Por exemplo, a condição está associada a uma variedade de padrões alimentares desordenados. A fixação no desenvolvimento muscular pode desencadear ou exacerbar transtornos alimentares, principalmente compulsão alimentar. A Ortorexia nervosa – um foco patológico e potencialmente prejudicial na “alimentação saudável” – também é frequentemente registrada em comunidades fitness.

Embora as mulheres já tenham sido o público principal do mercado de alimentos saudáveis, os suplementos alimentares e os produtos proteicos são cada vez mais direcionados aos homens.

De acordo com um estudo americano, mais de 80% dos estudantes universitários do sexo masculino relataram o uso de whey protein em pó ou shakes, e mais de 50% usaram o suplemento de creatina monoidratada para aumentar a massa muscular e a força. De forma alarmante, 82% dos usuários de esteroides anabolizantes androgênicos no estudo também pertenciam a esse grupo demográfico. O uso de esteroides está associado a efeitos colaterais graves, incluindo alterações de humor e disfunção sexual.

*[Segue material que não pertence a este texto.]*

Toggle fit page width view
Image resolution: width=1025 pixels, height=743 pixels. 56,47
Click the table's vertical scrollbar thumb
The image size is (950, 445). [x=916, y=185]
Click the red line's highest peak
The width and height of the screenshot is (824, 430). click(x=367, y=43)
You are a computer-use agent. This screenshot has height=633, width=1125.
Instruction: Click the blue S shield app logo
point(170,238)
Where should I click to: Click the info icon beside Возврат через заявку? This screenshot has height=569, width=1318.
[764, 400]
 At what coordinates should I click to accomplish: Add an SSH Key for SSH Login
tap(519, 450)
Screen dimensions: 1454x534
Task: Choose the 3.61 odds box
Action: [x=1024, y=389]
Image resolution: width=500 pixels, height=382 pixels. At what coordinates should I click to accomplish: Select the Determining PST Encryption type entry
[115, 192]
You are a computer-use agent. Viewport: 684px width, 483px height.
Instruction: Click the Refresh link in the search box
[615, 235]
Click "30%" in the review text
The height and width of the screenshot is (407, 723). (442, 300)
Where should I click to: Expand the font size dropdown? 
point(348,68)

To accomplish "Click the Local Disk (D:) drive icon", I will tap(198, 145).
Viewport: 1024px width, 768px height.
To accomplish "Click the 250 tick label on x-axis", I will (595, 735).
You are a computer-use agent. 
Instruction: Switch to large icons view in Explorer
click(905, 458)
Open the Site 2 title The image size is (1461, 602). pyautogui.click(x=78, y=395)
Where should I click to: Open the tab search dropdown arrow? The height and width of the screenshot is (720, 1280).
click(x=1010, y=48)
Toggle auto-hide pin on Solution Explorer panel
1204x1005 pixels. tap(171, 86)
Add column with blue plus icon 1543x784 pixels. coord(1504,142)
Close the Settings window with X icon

O consumo excessivo de produtos proteicos pode ser prejudicial à saúde. Embora seja verdade que seu corpo necessita de mais proteína quando você está mais ativo, nem todos os produtos para ganho de massa muscular são necessariamente saudáveis. Shakes de proteína, por exemplo, podem ser altamente processados.

Alguns produtos contêm adoçantes e espessantes artificiais. Eles também podem conter substâncias químicas potencialmente nocivas, como metais pesados (incluindo chumbo e alumínio).

O consumo excessivo de produtos proteicos também tem sido associado a perturbações instestinais e metabólicas. É importante que shakes e barras de proteína não sejam usados como substitutos de fontes naturais de proteína, como leguminosas, carne, peixe ou laticínios.

Em nível social e emocional, o Mode está associado a interrupções na vida cotidiana e ao isolamento social, com a pessoa priorizando dieta e planos de condicionamento físico em detrimento do trabalho, da escola e dos relacionamentos. Em um estudo, fisiculturistas do sexo masculino que seguiam uma dieta extrema focada em músculos relataram que se sentiam culpadas e decepcionadas consigo mesmas se desviassem de seu estilo de vida – com suas necessidades alimentares afetando seu trabalho.

Mulheres com Mode relataram níveis significativos de depressão e ansiedade, e eram mais propensas a se sentirem socialmente isoladas.

Reconhecer o Mode como uma preocupação legítima de saúde pública é essencial para cultivar uma cultura fitness mais inclusiva e saudável. Ao mesmo tempo em que apoiam os esforços para se exercitar mais e se manter saudável, escolas, faculdades, academias e instrutores de fitness devem estar cientes do potencial do Mode entre pessoas excessivamente focadas na aparência física ou que frequentam a academia em excesso.

Mais esforços precisam ser feitos para identificar os fatores de risco do Mode e evitar uma escalada ainda maior. A indústria fitness também deve ser mais responsabilizada pelos produtos e estilos de vida que promove.